Nexteer Automotive and Continental have announced a new JV, CNXMotion, with Brake-to-Steer (BtS) technology that they say provides driver safety through an additional layer of directional control for highly automated and autonomous vehicles.
In highly automated vehicle applications, steering systems feature multiple protective layers to ensure the steering safety net is always on. In addition, BtS adds yet another layer by using the electronic brake system to safely steer the vehicle while simultaneously controlling its speed. In a fully autonomous vehicle with no steering wheel present, BtS will negotiate a commanded path until a safe pull-over can be achieved.
“Perhaps the most critical challenge in highly automated and autonomous driving is ensuring the robustness of system redundancies to keep drivers, passengers and road users safe,” explained Alan Davis, general manager of CNXMotion. “CNXMotion’s Brake-to-Steer technology offers another steering safety layer for a wide range of automated driving conditions.”
CNXMotion’s BtS technology offers a cost-effective way for automakers to achieve safety needs by leveraging the vehicle’s existing braking and steering systems.

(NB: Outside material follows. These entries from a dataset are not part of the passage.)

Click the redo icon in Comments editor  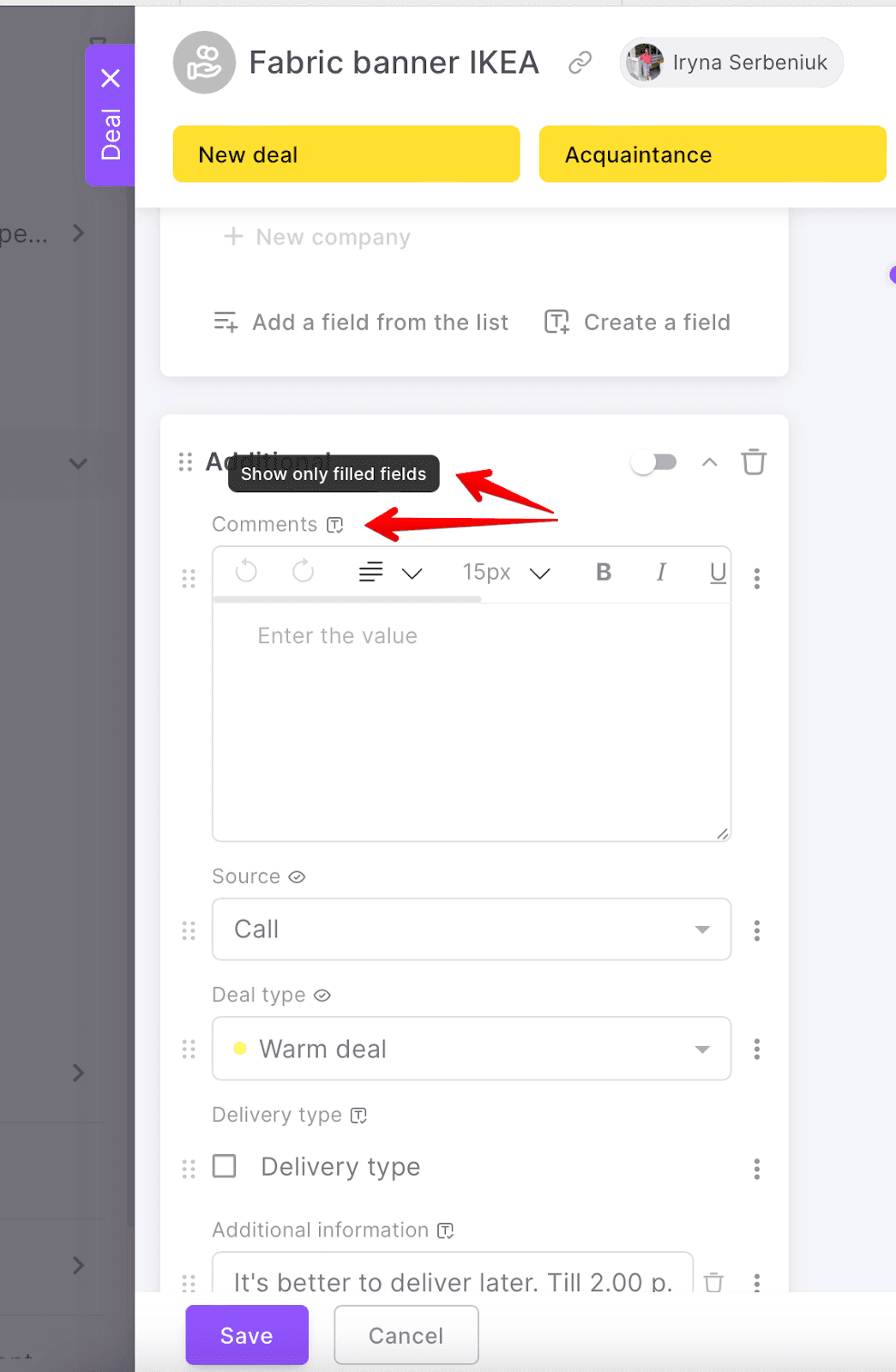[x=304, y=571]
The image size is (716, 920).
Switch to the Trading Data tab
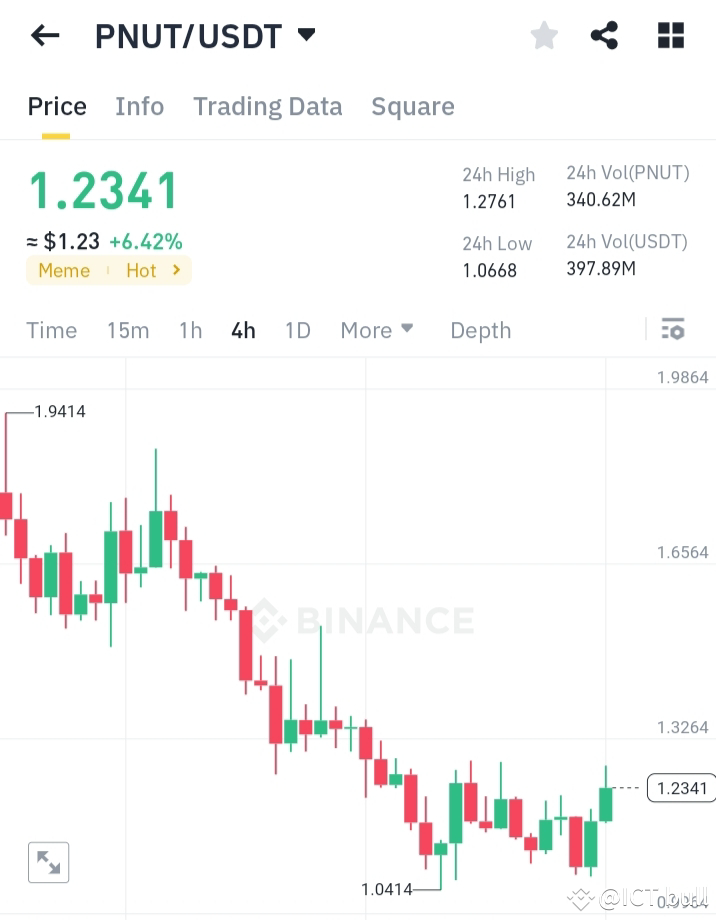pyautogui.click(x=267, y=106)
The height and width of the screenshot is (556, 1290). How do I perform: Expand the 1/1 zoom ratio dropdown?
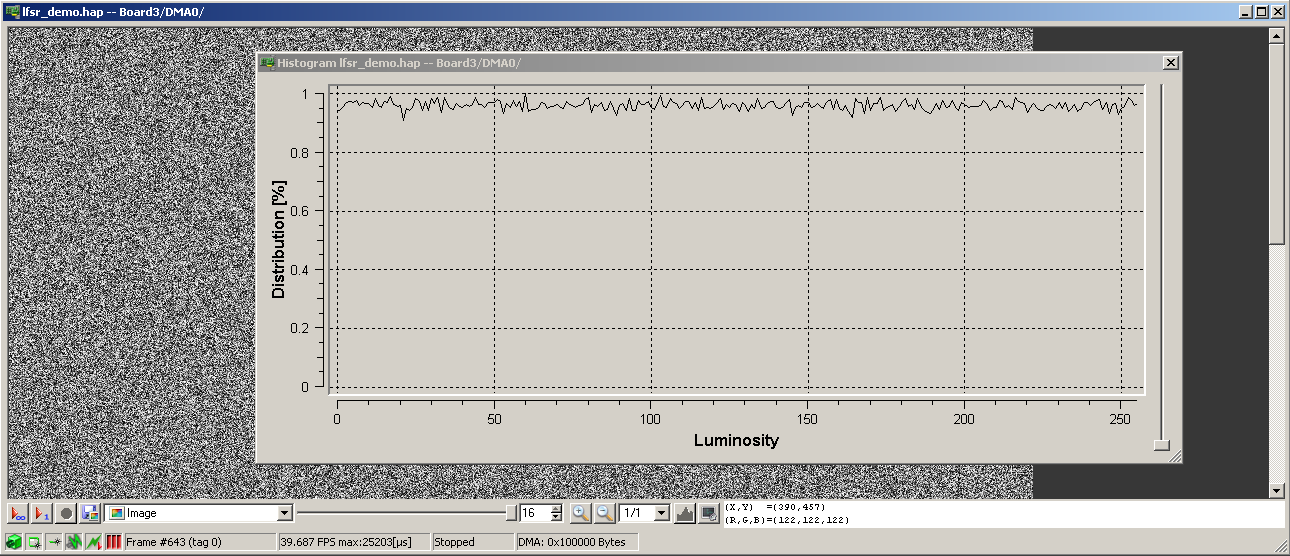point(660,513)
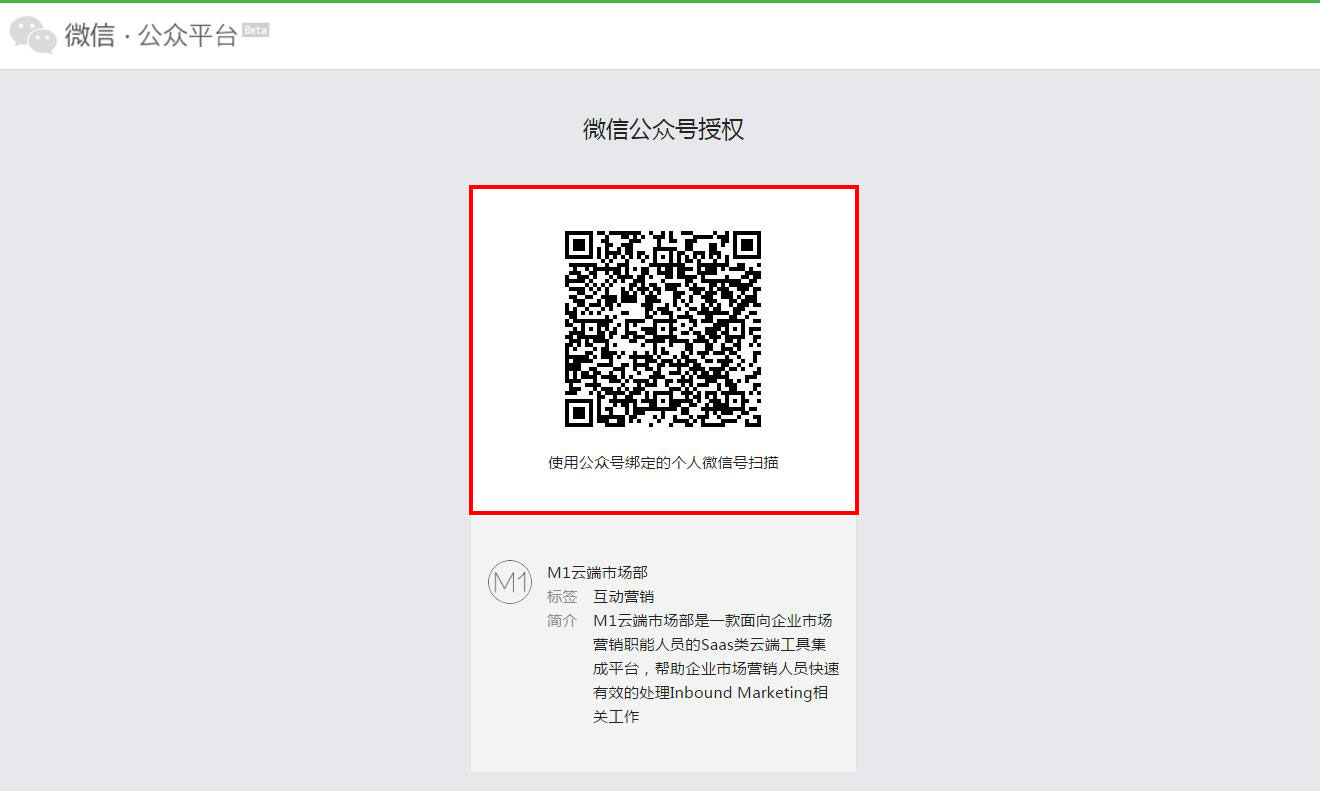Open the 微信·公众平台 header title
Screen dimensions: 1320x791
[x=151, y=36]
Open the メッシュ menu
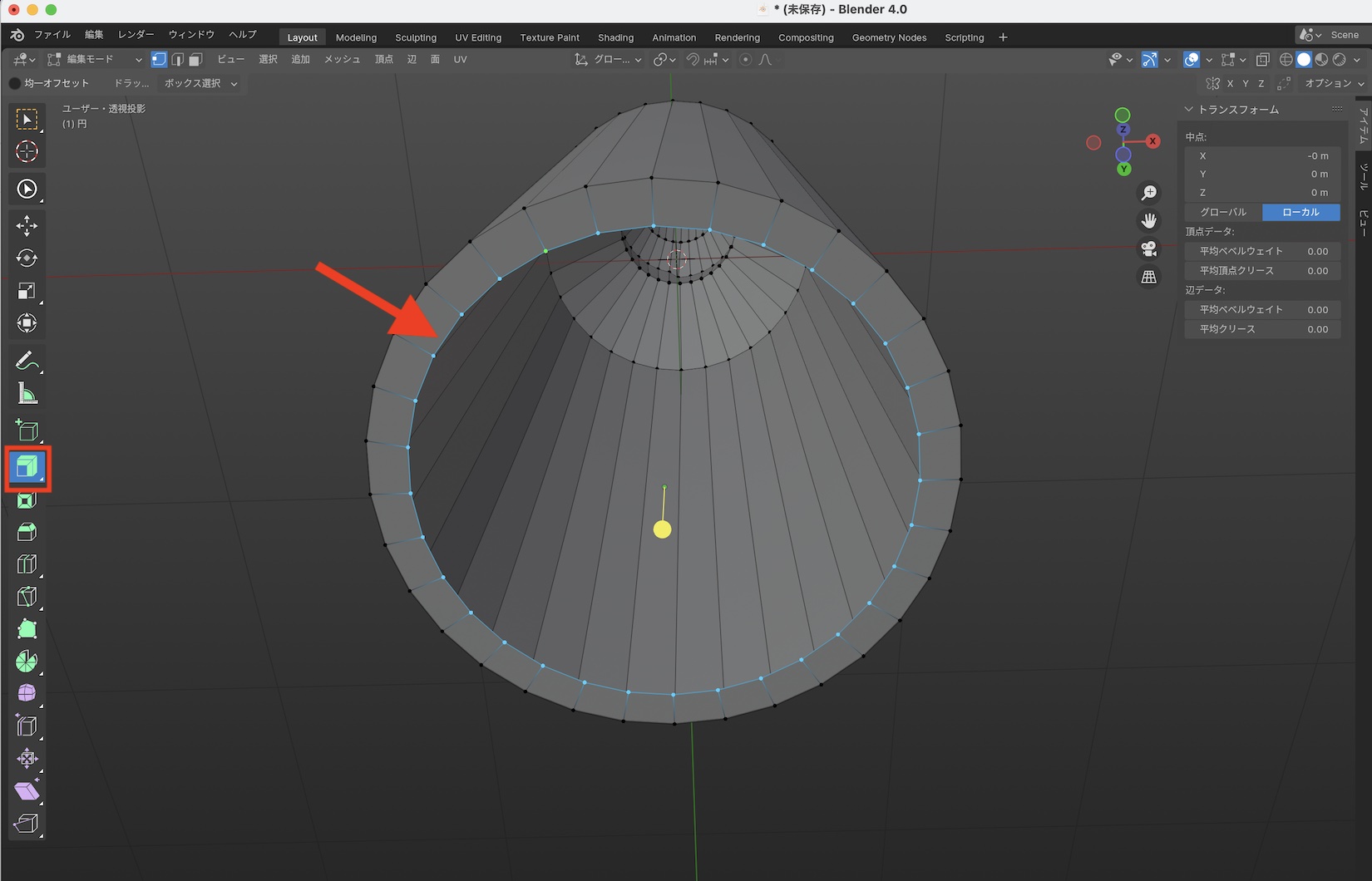Image resolution: width=1372 pixels, height=881 pixels. pos(342,60)
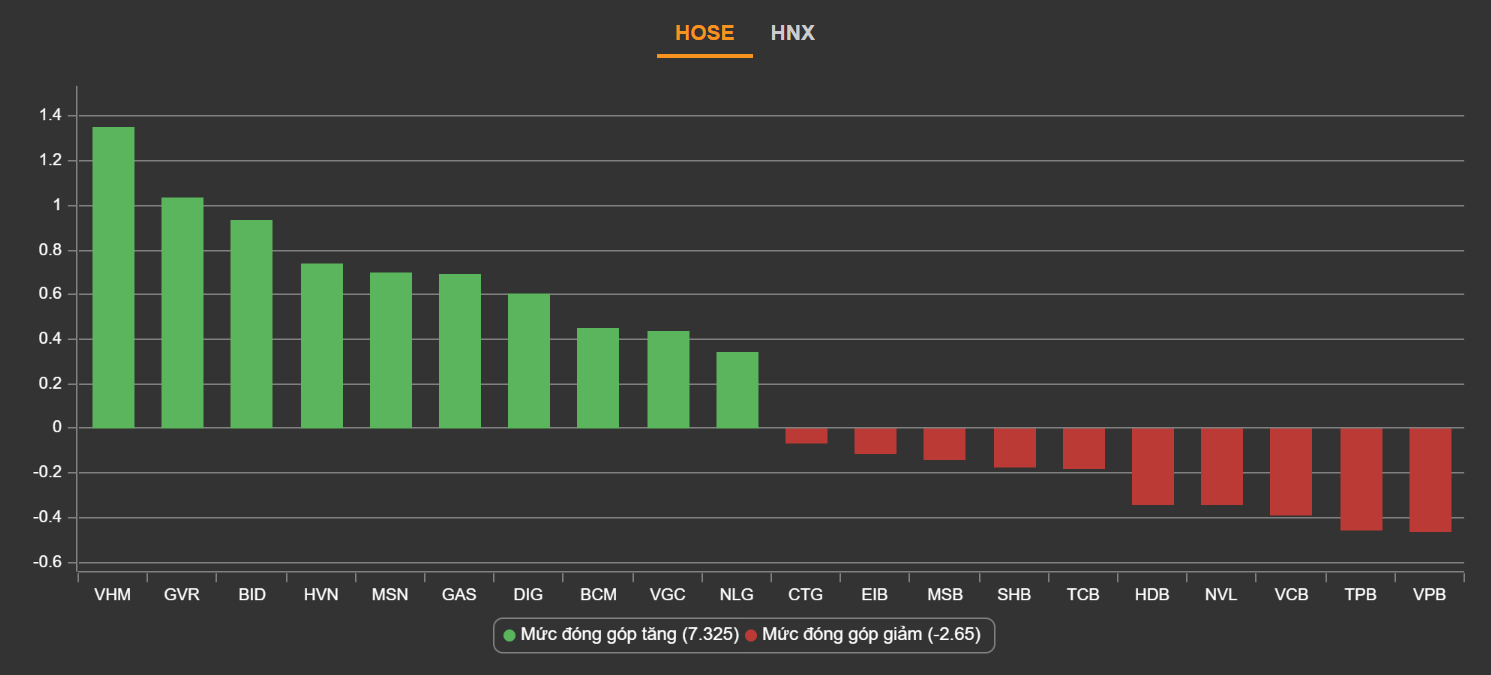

“As we progress toward higher levels of automation in vehicles, secondary and tertiary redundancy becomes crucial in executing successful minimum risk maneuvers. This helps keep vehicle occupants and road users safe,” said Hiren Desai, Head of Strategy, Autonomous Mobility and Safety, Continental North America. “Cross-domain functionalities such as Brake-to-Steer are enabled by, and housed on, existing hardware, like Continental’s MKCx brake-by-wire systems, eliminating the need for additional, costly components.”
“While steering traditionally manages the lateral control of a vehicle, Brake-to-Steer enables braking to contribute to lateral control as well,” said Robin Milavec, Senior Vice President, Executive Board Director, Chief Technology Officer (CTO) and Chief Strategy Officer (CSO), Nexteer Automotive. “When combined with advanced steering systems like Nexteer’s High Availability Electric Power Steering or Steer-by-Wire, Brake-to-Steer gives an additional layer of redundancy – further enhancing the safety net.”
How Brake-to-Steer Works
The BtS function resides in the Motion Control System (MCS), which acts as an intermediary between the vehicle’s path planner (the automated driving system) and the actuators (steering, brakes and powertrain) to determine the best path forward.
Integrated with a Performance Manager, the vehicle’s intended path is compared to the system’s ability to steer the vehicle via BtS, while constantly negotiating the safest route ahead.
In the event that BtS needs to engage, BtS reacts in one of three ways:
- Continues on the intended path before ultimately moving to the first or second option,
- Performs a minimum risk maneuver, such as slowing and braking to steer the vehicle to the side of the road, or
- Stops in the lane.
Originally developed for steering redundancy in Level 4+ autonomy, the feature can be adapted to assist a driver in multiple scenarios for lower levels (Lane Keep, Obstacle Avoidance, etc.) while a driver is still present, following the intentions provided from the driver’s steering input.